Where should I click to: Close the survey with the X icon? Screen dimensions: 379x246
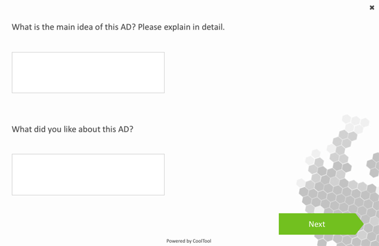pos(372,7)
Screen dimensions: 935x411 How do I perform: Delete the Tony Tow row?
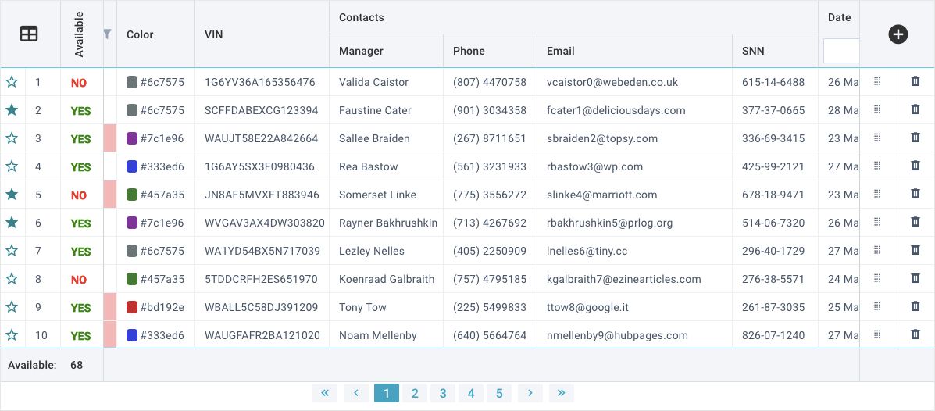coord(915,306)
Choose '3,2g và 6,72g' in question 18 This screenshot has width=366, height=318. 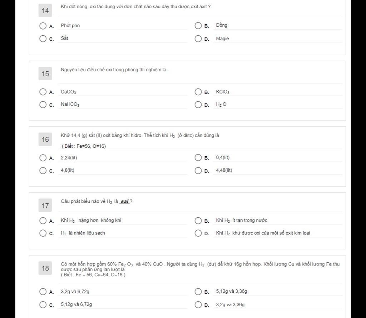43,292
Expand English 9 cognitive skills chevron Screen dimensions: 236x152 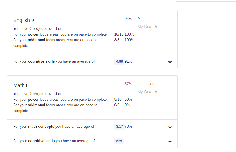170,62
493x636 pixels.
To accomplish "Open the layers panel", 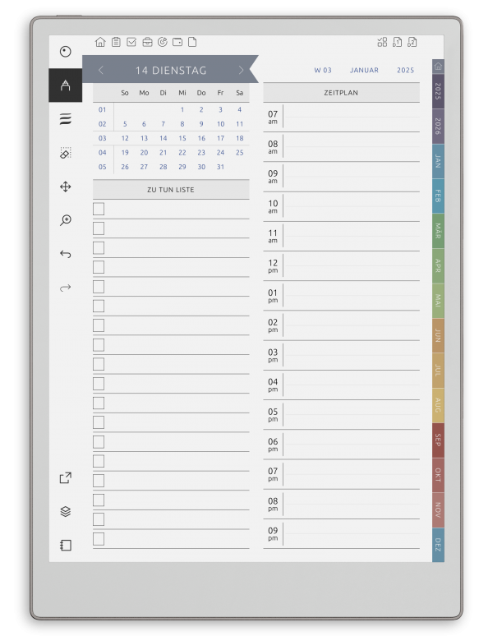I will click(x=65, y=511).
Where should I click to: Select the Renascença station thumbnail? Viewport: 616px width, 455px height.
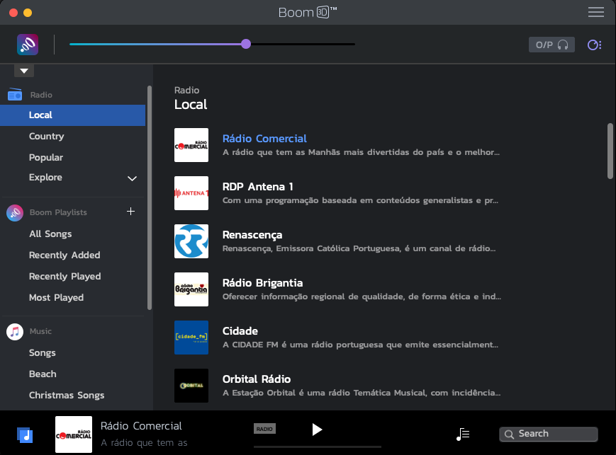point(191,241)
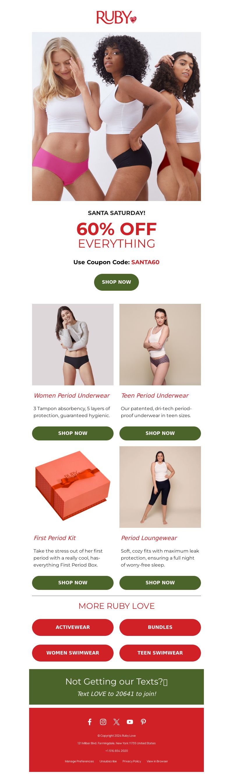Open the X (Twitter) social icon
The width and height of the screenshot is (233, 776).
tap(117, 721)
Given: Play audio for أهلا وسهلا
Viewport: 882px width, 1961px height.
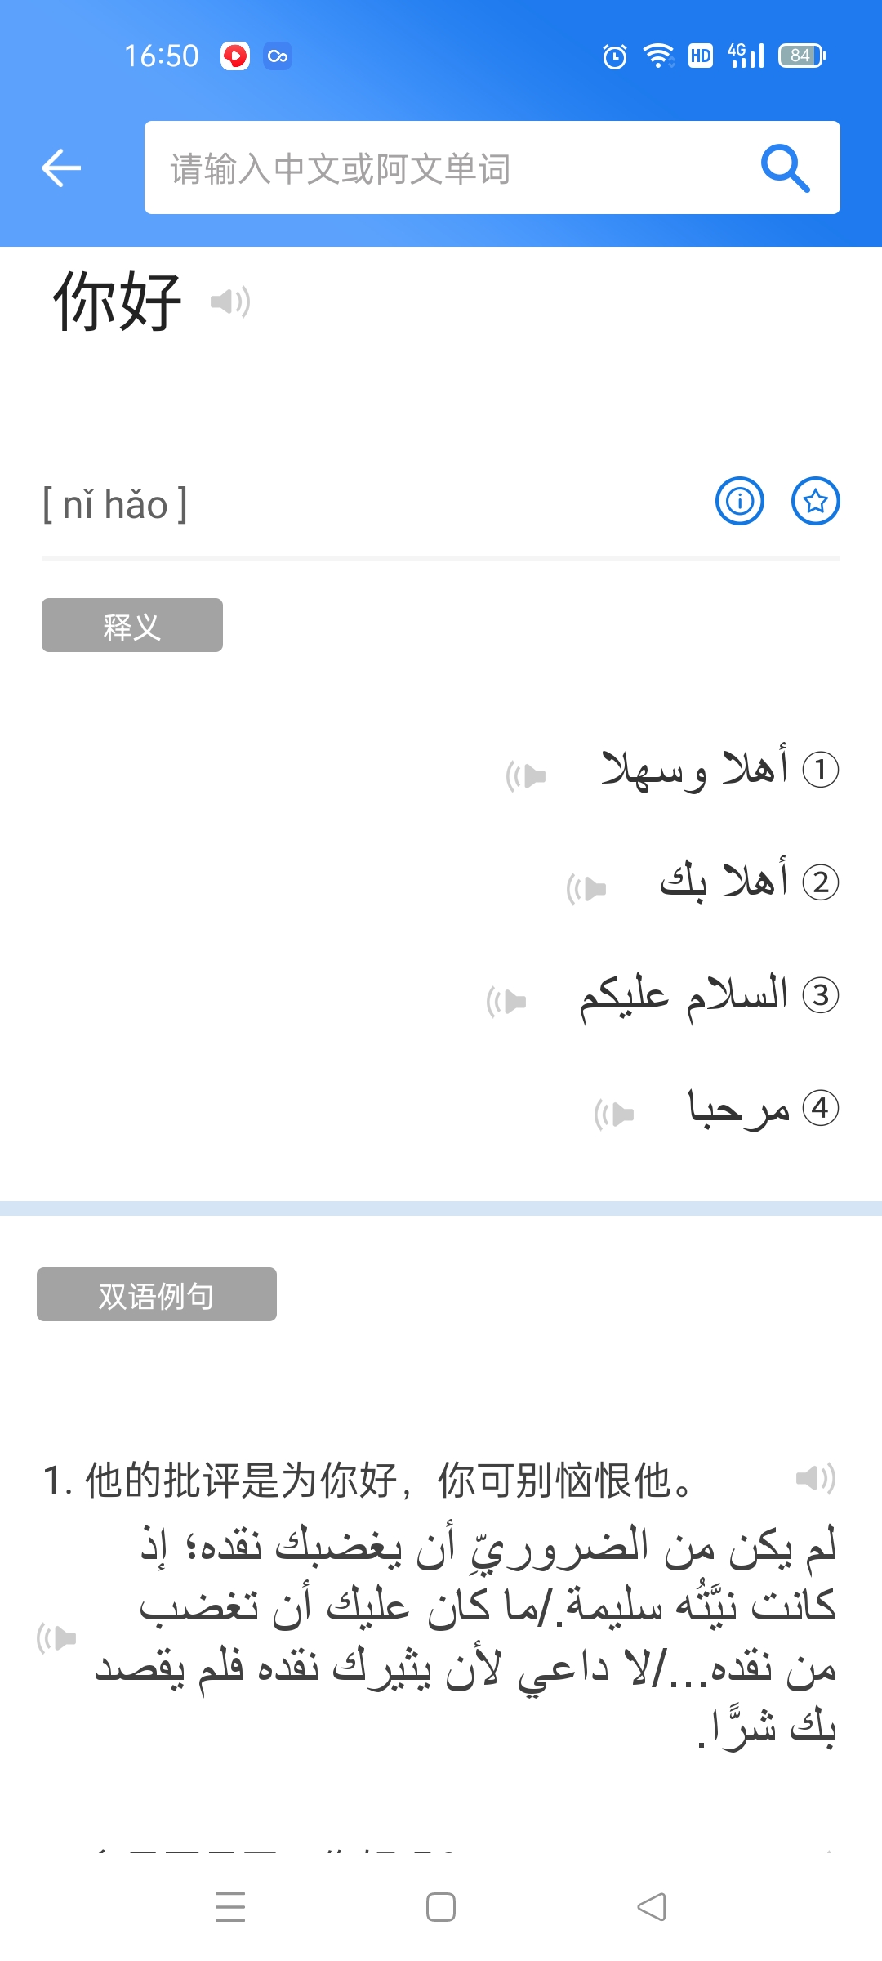Looking at the screenshot, I should coord(526,775).
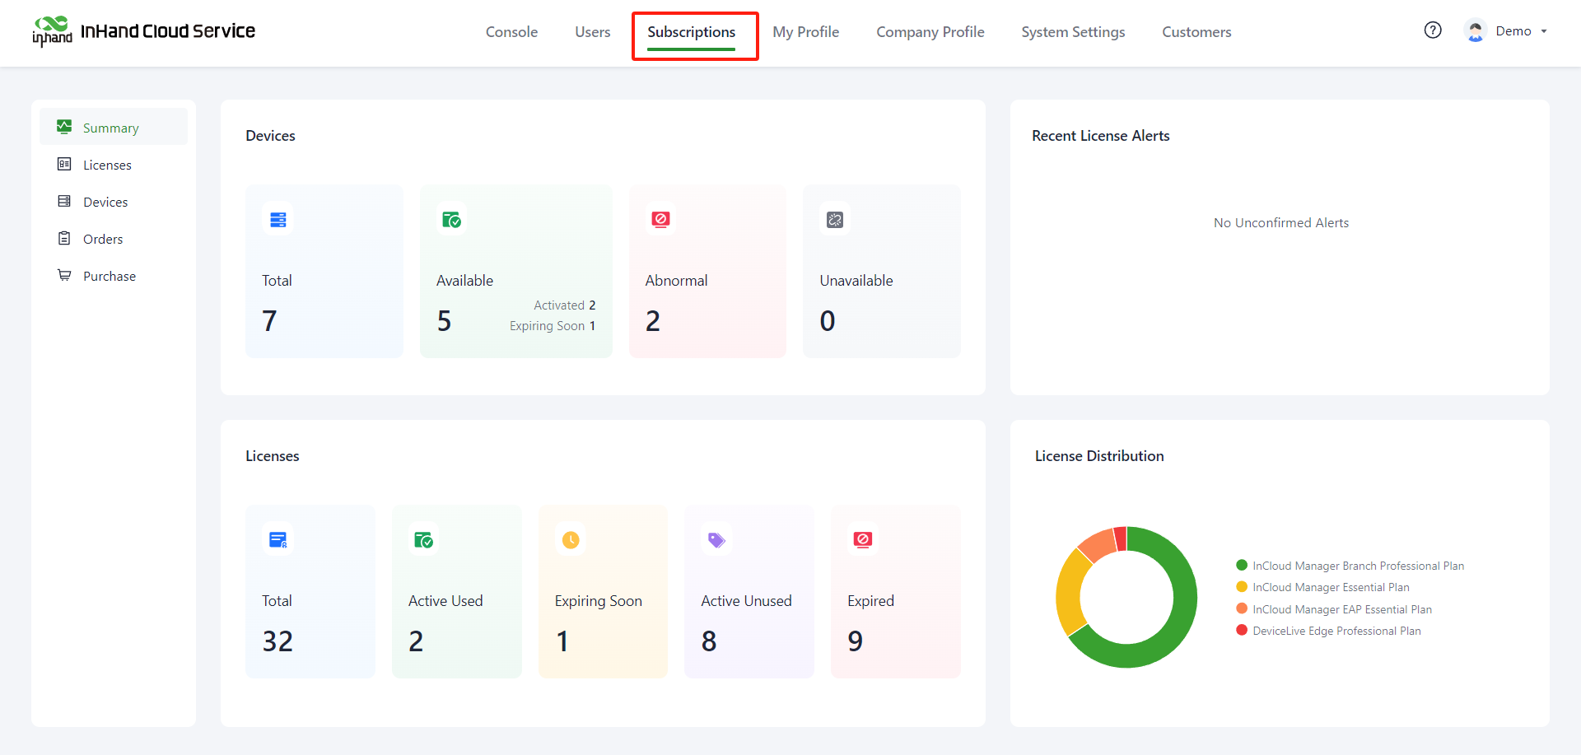Image resolution: width=1581 pixels, height=755 pixels.
Task: Go to Purchase in the sidebar
Action: (109, 276)
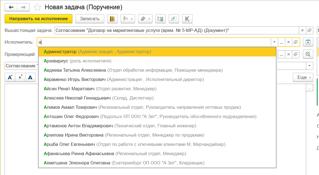Choose Авраменко Игорь Викторович in the list
The width and height of the screenshot is (319, 175).
75,80
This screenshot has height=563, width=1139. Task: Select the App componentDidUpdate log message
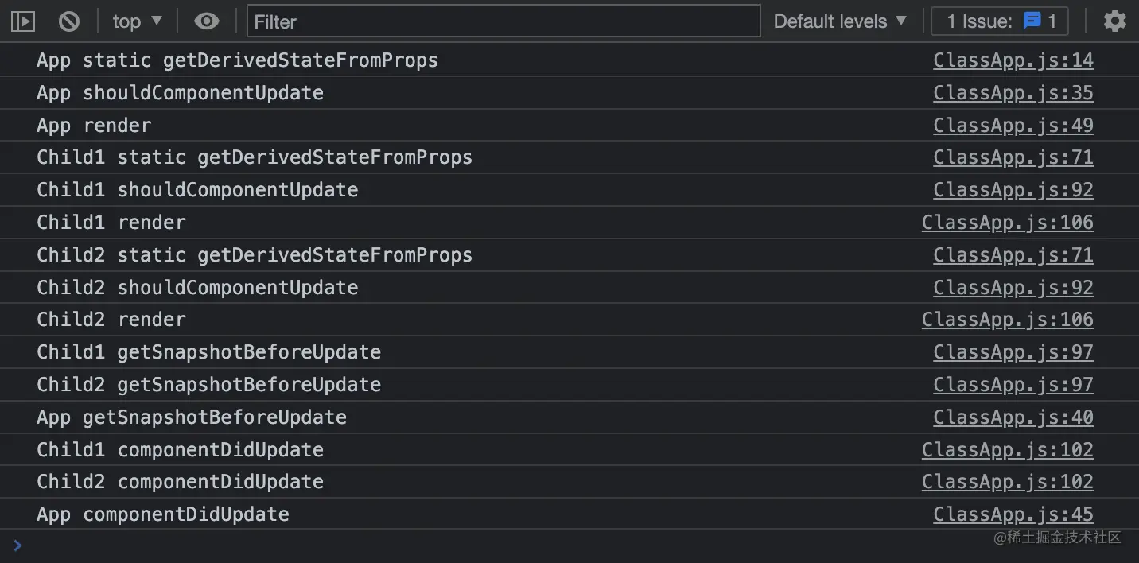point(163,514)
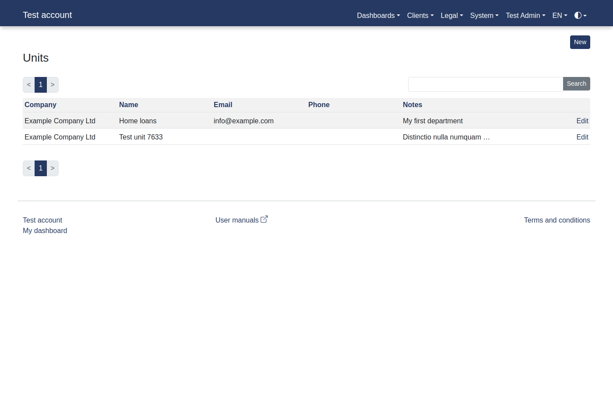Open My dashboard from the footer
The height and width of the screenshot is (411, 613).
coord(45,230)
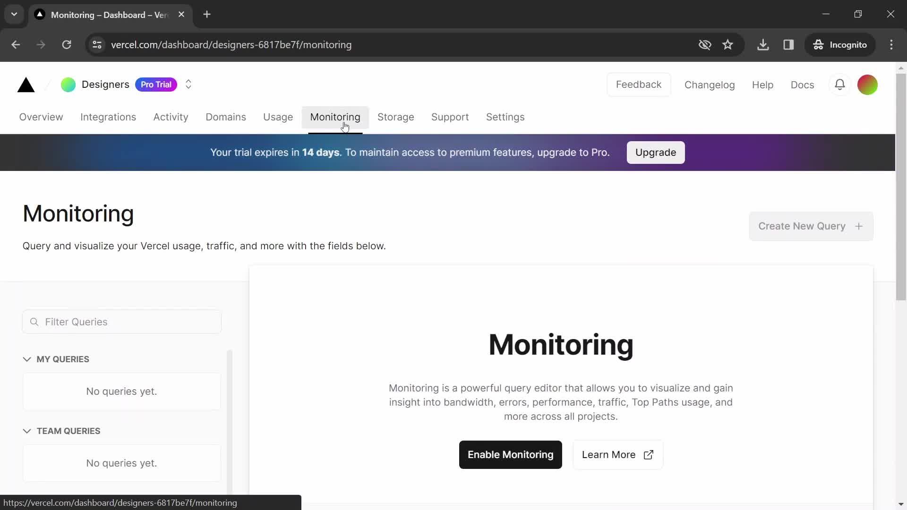The height and width of the screenshot is (510, 907).
Task: Open the Learn More external link
Action: [617, 455]
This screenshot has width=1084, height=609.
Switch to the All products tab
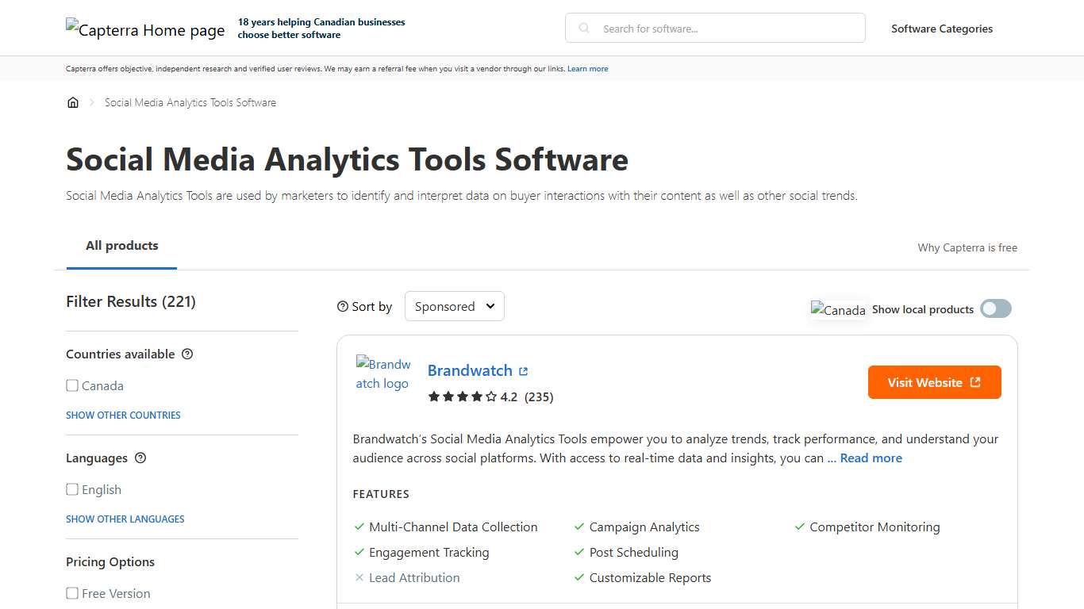(121, 245)
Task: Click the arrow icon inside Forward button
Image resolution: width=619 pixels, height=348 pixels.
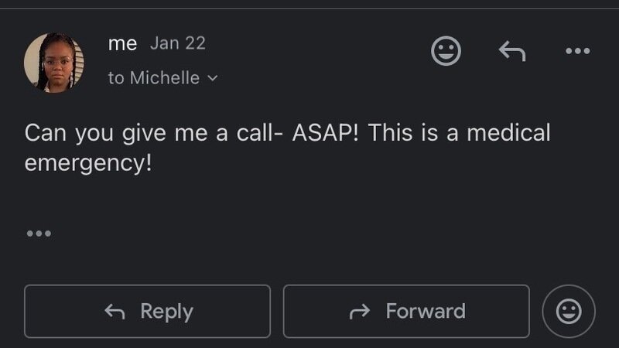Action: (360, 312)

→ PROBLEM DETAILS: Write out an exact copy of the lines beginning at the line that contains "Where should I click to: Select" and ending at the last line of the listing. Exclude pictures.

→ SOLUTION TO THIS PROBLEM:
Where should I click to: Select the Renascença station thumbnail? Viewport: 616px width, 455px height.
point(191,241)
Open the X (Twitter) social icon
The width and height of the screenshot is (233, 776).
tap(117, 721)
Given: Play audio for أهلا وسهلا
Viewport: 882px width, 1961px height.
Looking at the screenshot, I should coord(526,775).
Image resolution: width=1581 pixels, height=755 pixels.
Task: Go to Purchase in the sidebar
Action: (109, 276)
Choose Авраменко Игорь Викторович in the list
The width and height of the screenshot is (319, 175).
75,80
This screenshot has height=563, width=1139. Task: Select the App componentDidUpdate log message
point(163,514)
Open My dashboard from the footer
The height and width of the screenshot is (411, 613).
coord(45,230)
The height and width of the screenshot is (510, 907).
Task: Open the Learn More external link
Action: [617, 455]
This screenshot has width=1084, height=609.
Switch to the All products tab
(121, 245)
Task: Click the arrow icon inside Forward button
Image resolution: width=619 pixels, height=348 pixels.
Action: (360, 312)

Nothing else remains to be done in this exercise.